*Entries shown*
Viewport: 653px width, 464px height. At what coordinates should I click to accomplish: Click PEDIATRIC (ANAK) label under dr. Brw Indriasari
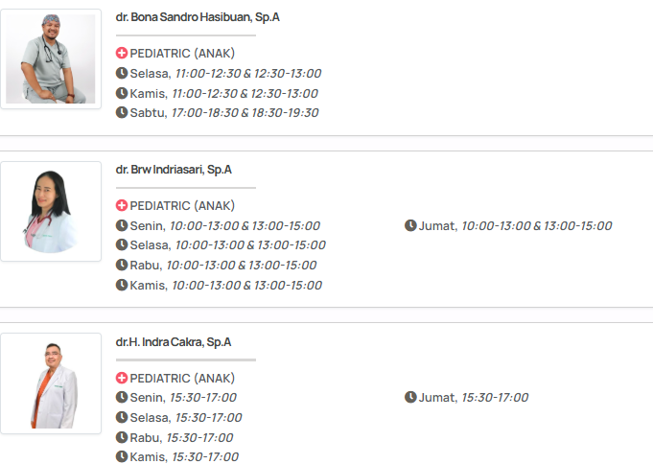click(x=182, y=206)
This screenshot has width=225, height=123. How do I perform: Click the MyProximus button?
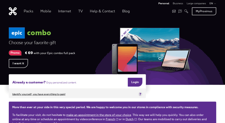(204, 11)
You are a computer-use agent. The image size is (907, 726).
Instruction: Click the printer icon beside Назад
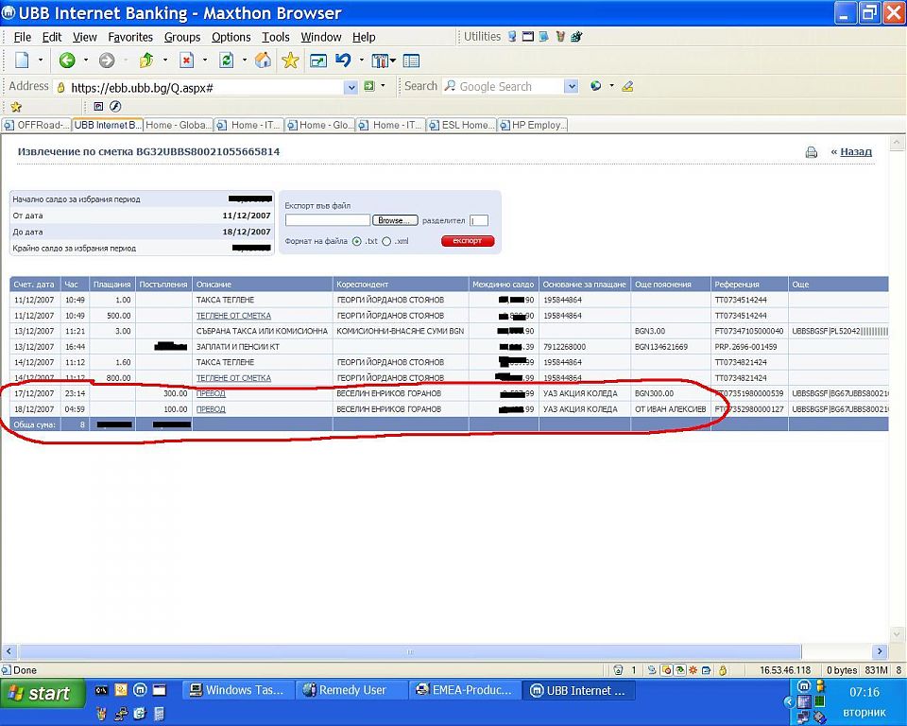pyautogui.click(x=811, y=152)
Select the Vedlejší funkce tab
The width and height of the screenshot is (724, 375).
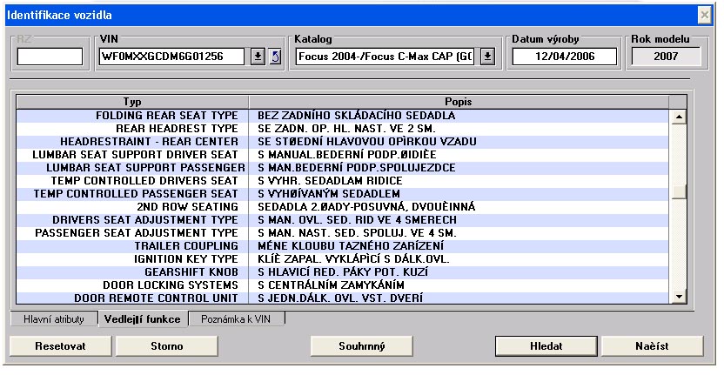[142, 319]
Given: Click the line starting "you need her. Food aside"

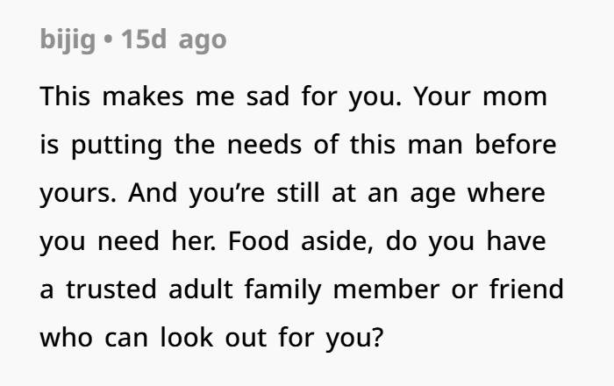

*Work required*
Please write out the entire listing above exactly, but leave the pictures out.

*Task solution*
Viewport: 653px width, 464px height. At what coordinates should I click to accomplish: Click PEDIATRIC (ANAK) label under dr. Brw Indriasari
click(x=182, y=206)
This screenshot has width=225, height=123. How do I perform: Click the MyProximus button?
(204, 11)
You are a computer-use agent. The image size is (907, 726).
Instruction: Click the printer icon beside Назад
pyautogui.click(x=811, y=152)
Select the Vedlejší funkce tab
The width and height of the screenshot is (724, 375).
[142, 319]
Given: Click the line starting "you need her. Food aside"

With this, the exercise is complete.